Rendering consists of taking the digital attributes of the model, the lighting and the camera and creating an image. Rendering is a complex process and requires much more computer power than the modeling stage. Before expending the time and money to render an entire shot, the computer artist may wish to render single key frames of an animation sequence to check that the simulated image is the desired one. The artist may also render wire frame or low-resolution approximations of the shot to get a feel of the look of the animation before fully rendering the scene.
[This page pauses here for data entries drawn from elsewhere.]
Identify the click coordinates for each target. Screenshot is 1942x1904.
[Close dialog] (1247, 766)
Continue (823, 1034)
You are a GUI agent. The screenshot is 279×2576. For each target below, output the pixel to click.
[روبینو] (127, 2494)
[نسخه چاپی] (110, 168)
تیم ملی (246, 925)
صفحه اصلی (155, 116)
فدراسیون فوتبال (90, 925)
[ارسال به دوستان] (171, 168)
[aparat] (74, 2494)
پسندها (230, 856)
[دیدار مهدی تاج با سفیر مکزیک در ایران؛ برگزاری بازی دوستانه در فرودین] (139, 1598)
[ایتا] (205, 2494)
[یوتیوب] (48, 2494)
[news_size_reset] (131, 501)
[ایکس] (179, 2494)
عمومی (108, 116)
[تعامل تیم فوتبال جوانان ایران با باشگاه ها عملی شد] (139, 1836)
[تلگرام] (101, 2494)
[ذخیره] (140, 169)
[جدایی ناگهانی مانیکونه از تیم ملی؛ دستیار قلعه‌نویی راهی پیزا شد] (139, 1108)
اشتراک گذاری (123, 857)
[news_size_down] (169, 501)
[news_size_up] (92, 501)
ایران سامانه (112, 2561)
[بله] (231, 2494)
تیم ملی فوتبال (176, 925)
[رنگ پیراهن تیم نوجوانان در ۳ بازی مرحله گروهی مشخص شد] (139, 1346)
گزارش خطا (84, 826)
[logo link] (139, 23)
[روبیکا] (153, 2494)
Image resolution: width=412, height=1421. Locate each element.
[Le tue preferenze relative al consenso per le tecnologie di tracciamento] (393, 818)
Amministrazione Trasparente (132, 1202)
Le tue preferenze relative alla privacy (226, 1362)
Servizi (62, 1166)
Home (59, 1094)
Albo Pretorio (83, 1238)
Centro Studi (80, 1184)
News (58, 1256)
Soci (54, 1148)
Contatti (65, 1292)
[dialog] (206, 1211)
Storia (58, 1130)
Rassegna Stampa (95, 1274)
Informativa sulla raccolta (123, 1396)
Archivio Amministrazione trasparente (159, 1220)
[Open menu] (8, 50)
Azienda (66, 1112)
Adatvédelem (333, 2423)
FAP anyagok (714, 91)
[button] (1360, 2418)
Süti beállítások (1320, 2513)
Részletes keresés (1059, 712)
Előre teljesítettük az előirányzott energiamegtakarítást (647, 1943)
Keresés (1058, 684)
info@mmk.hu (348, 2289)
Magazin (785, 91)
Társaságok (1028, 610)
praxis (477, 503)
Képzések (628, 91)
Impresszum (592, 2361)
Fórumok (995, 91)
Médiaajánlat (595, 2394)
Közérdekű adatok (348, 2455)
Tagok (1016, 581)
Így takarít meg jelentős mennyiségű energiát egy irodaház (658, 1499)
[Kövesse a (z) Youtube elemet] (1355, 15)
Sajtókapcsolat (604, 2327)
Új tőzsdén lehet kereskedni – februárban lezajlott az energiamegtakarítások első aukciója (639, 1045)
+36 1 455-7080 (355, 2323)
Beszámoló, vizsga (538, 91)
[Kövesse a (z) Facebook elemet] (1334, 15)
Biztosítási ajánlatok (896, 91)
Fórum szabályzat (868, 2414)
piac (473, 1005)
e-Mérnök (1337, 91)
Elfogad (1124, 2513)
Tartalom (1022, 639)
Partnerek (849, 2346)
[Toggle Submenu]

Because the objects in the computer-generated scene are only simulations, they act quite differently from real-world objects that must obey the rules of physics. If not properly animated in three dimensions, computer objects may interpenetrate one another, destroying the illusion of solid, real objects. If not properly constructed, seams may show between supposedly seamless parts. The artist may discover unwanted artifacts created by the size and shape of the pixels, the scan lines of the monitor, or errors in texture mapping or surface generation for the first time in the rendering process. The modeling and rendering cycle is often an iterative and interactive one, with the CGI designer returning to the modeling stage to correct problems that can only be detected after rendering.
Final rendered images can range from simple wireframe approximations of objects, to highly faceted objects, to realistic smooth shaded objects. The style in which an artist renders an image is often a factor of aesthetics tempered by the pragmatism of meeting a production deadline or budget constraints.
During the rendering process, the computer may also control a seamier to digitize film frames and to composite them with the computer-generated images.